Exercise data START

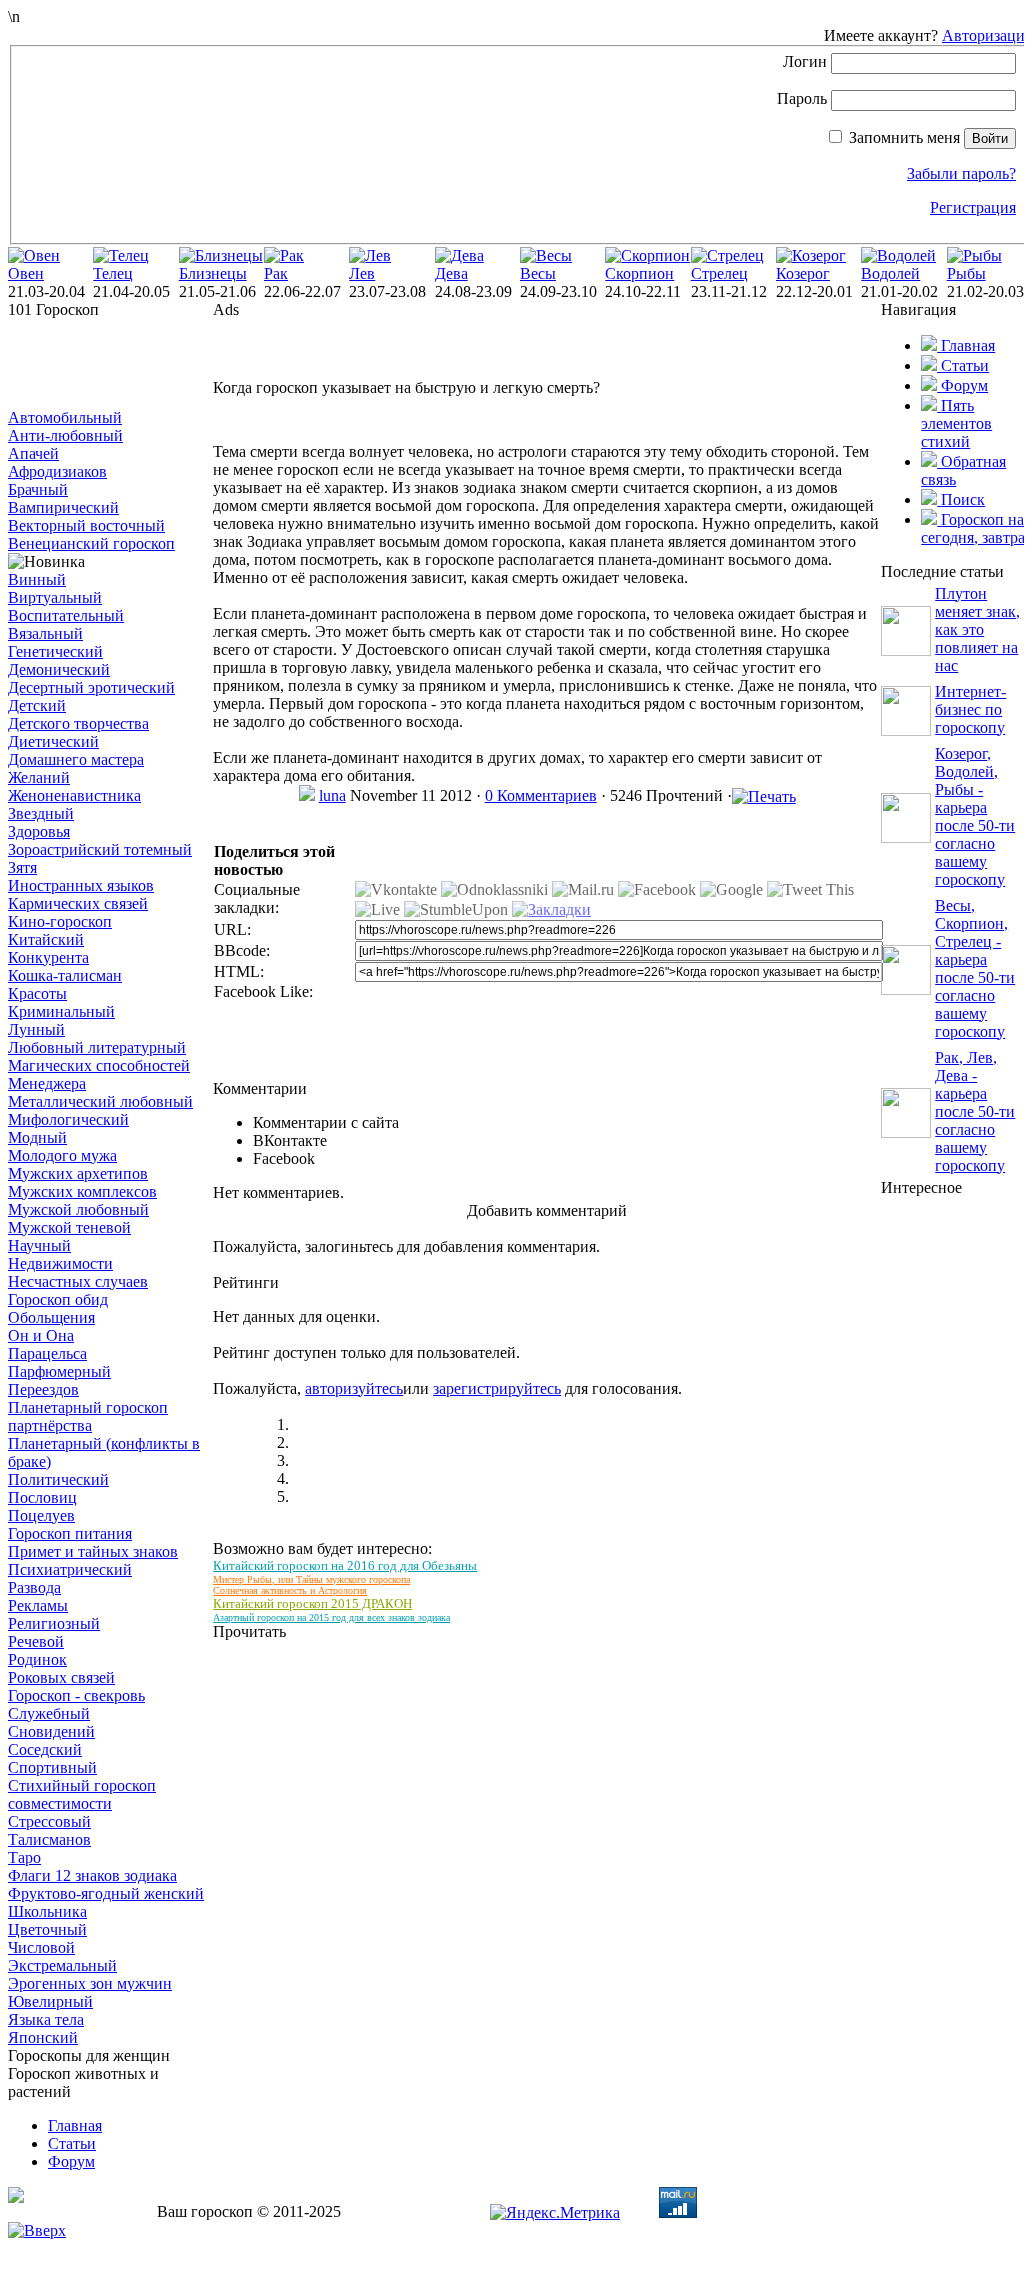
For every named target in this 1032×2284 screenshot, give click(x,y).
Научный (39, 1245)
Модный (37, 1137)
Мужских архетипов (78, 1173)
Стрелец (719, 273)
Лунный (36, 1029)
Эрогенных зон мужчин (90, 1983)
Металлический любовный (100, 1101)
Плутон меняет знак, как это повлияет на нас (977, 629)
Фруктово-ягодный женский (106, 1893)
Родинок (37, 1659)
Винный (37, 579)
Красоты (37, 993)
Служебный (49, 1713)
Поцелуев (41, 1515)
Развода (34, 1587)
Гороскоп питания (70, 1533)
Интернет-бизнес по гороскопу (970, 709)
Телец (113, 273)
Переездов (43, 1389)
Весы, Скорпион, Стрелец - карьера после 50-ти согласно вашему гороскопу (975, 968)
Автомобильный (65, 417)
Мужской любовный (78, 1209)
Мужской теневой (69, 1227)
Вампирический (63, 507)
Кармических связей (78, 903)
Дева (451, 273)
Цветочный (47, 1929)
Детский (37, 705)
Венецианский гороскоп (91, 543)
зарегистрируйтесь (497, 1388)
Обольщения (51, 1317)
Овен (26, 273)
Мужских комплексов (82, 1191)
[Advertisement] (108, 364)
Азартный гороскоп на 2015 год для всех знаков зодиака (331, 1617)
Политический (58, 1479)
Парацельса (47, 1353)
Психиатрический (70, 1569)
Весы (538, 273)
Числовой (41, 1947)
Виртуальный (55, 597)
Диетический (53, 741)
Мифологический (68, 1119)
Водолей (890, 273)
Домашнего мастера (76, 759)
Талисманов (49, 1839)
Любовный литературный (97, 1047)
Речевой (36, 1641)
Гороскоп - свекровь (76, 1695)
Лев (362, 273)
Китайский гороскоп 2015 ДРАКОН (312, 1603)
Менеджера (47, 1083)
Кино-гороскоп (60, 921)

Exercise data END

Exercise requirements: Please give back exactly the lines from the first line of the records above through the line containing "Переездов (43, 1389)", only those and both included, with the pictures removed.

Exercise solution:
For every named target in this 1032×2284 screenshot, give click(x,y).
Научный (39, 1245)
Модный (37, 1137)
Мужских архетипов (78, 1173)
Стрелец (719, 273)
Лунный (36, 1029)
Эрогенных зон мужчин (90, 1983)
Металлический любовный (100, 1101)
Плутон меняет знак, как это повлияет на нас (977, 629)
Фруктово-ягодный женский (106, 1893)
Родинок (37, 1659)
Винный (37, 579)
Красоты (37, 993)
Служебный (49, 1713)
Поцелуев (41, 1515)
Развода (34, 1587)
Гороскоп питания (70, 1533)
Интернет-бизнес по гороскопу (970, 709)
Телец (113, 273)
Переездов (43, 1389)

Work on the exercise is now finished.